Extrait du document:
______
Il y a une plus grande acceptation aujourd’hui des relations diversifiées qui incluent des parents multiples et des structures familiales alternatives. La définition juridique d’une famille continue d’évoluer – dans certaines provinces plus que d’autres. Mais le processus demeure lent et manque de constance.

« Je suis une femme queer; j'avais environ 30 ans. J'avais un bon ami, Matthew, avec qui je pensais de plus en plus qu’il serait une personne merveilleuse avec qui être coparents » , raconte Karin Galldin. Alors que les deux amis commençaient à planifier leur projet, ils ont tous deux rencontré leur conjoint, qui ont rapidement voulu y participer.

Ils ont passé beaucoup de temps à discuter de ce qui était important pour chacun d'eux et à échanger sur leurs peurs, leurs espoirs et leurs valeurs communes. Ils ont ensuite rédigé un contrat de parentalité, qu'ils ont réitéré lorsqu'ils ont décidé deux ans plus tard d'avoir un deuxième enfant.

« Tout cela se passait dans le contexte de la réforme du droit en Ontario, engendré par une contestation constitutionnelle », explique Me Galldin, avocate à la Fédération des ordres professionnels de juristes du Canada. « Si nous avions créé notre famille sous l'ancien régime, nous n'aurions eu que deux parents enregistrés sur l'acte de naissance de Zora. Nous n'aurions certainement pas pu en avoir quatre. »

La nouvelle loi, promulguée en 2016, prévoit que les personnes qui ne participent pas à la conception d'un enfant peuvent être désignées comme parents par un processus simple, sans passer par la voie de l'adoption. C’est la première fois que la province mettait ses lois sur la parentalité à jour depuis 1978. Il est ainsi possible de nommer jusqu'à quatre parents dans l'acte de naissance, à condition qu'il y ait une entente parentale avant la conception.

En 2007, la Cour d'appel de l'Ontario, dans A.A. c. B.B. a permis à un enfant d'avoir trois parents légalement reconnus. La menace d'une autre contestation constitutionnelle quelques années plus tard a accéléré encore davantage la cadence au gouvernement de la province.
______
Entrées de texte et d'emplacement des éléments

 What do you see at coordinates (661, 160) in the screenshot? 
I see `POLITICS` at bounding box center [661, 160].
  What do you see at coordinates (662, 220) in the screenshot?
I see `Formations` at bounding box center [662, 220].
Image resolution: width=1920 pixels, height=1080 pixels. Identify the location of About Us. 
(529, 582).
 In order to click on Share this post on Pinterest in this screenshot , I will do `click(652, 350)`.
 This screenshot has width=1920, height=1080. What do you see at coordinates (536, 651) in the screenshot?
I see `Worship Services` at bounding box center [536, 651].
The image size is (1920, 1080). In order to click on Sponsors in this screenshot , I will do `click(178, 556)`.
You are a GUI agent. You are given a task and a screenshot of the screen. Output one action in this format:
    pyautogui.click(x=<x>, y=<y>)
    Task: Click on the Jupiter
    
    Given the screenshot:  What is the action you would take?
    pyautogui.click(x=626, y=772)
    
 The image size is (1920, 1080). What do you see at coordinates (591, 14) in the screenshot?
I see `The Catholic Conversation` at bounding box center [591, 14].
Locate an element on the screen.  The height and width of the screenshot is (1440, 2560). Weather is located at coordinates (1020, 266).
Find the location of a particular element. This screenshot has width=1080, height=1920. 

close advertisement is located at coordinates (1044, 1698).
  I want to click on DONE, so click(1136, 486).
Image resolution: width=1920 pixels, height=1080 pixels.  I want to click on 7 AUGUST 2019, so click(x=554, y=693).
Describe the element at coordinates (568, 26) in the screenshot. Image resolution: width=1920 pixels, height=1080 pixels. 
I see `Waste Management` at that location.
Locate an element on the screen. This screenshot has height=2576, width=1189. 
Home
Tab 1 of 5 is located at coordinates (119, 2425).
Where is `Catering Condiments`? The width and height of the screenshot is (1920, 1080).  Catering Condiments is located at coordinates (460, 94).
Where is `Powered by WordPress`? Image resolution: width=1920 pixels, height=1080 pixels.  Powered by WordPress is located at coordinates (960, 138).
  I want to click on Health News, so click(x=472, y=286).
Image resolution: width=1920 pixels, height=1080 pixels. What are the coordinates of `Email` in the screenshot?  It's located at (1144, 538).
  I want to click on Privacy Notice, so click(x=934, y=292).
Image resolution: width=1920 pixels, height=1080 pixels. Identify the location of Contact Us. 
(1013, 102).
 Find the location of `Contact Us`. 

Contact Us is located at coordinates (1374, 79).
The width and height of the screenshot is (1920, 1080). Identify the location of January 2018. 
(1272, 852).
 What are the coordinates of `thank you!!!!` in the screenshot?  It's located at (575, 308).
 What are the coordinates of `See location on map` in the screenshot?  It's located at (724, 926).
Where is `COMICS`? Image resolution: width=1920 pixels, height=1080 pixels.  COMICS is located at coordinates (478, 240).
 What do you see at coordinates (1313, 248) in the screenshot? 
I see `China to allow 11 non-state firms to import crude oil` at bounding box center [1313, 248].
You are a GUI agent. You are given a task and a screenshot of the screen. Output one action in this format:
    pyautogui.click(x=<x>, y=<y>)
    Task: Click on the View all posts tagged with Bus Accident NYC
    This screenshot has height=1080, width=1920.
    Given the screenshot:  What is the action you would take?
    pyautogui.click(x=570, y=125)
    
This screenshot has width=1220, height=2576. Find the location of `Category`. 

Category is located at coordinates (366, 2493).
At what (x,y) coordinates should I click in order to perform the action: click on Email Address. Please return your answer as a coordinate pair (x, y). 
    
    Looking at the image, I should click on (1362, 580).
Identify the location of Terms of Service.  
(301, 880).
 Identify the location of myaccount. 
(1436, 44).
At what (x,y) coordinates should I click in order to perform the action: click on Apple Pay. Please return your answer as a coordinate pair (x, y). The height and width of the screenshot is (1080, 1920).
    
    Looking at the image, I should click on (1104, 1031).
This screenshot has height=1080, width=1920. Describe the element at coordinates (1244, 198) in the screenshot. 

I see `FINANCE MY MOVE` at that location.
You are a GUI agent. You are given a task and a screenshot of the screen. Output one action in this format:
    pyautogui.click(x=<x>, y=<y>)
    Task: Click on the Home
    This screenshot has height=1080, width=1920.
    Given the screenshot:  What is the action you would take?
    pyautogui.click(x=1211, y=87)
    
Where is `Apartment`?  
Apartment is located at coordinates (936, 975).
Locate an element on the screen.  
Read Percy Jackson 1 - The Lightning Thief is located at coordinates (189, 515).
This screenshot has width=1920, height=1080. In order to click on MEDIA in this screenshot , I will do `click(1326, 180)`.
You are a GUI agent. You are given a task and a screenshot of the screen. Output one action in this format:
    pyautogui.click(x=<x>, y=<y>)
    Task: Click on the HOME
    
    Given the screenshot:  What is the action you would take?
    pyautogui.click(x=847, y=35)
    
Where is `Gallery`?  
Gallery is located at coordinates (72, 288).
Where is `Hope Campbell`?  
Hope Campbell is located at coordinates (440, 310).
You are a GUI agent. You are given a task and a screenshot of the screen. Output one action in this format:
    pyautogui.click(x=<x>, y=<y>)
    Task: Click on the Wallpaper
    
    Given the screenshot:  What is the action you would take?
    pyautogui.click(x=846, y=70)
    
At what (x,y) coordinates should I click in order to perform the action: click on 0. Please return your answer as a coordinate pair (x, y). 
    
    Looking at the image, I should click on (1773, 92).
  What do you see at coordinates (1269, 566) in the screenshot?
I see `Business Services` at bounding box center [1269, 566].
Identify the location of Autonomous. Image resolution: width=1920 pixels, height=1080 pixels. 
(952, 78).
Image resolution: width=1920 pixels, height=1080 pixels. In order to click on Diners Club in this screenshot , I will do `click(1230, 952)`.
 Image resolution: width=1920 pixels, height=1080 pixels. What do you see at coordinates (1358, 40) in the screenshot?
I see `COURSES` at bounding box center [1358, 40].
______
Les exercices:
1. Recopiez l'extrait sur la parentalité multiple depuis « En 2007, la » jusqu'à « de la province. ».
2. Résumez en deux phrases l'extrait sur la parentalité multiple.

Corrigé par exercice:
1.
En 2007, la Cour d'appel de l'Ontario, dans A.A. c. B.B. a permis à un enfant d'avoir trois parents légalement reconnus. La menace d'une autre contestation constitutionnelle quelques années plus tard a accéléré encore davantage la cadence au gouvernement de la province.

2. La définition juridique de la famille évolue, mais lentement et sans constance ; en Ontario, une loi promulguée en 2016 permet de désigner jusqu'à quatre parents dans l'acte de naissance, sans passer par l'adoption, à condition qu'une entente parentale précède la conception. Karin Galldin, qui a rédigé un contrat de parentalité avec son ami Matthew et leurs conjoints, souligne que, sous l'ancien régime, seuls deux parents auraient pu être enregistrés sur l'acte de naissance de Zora.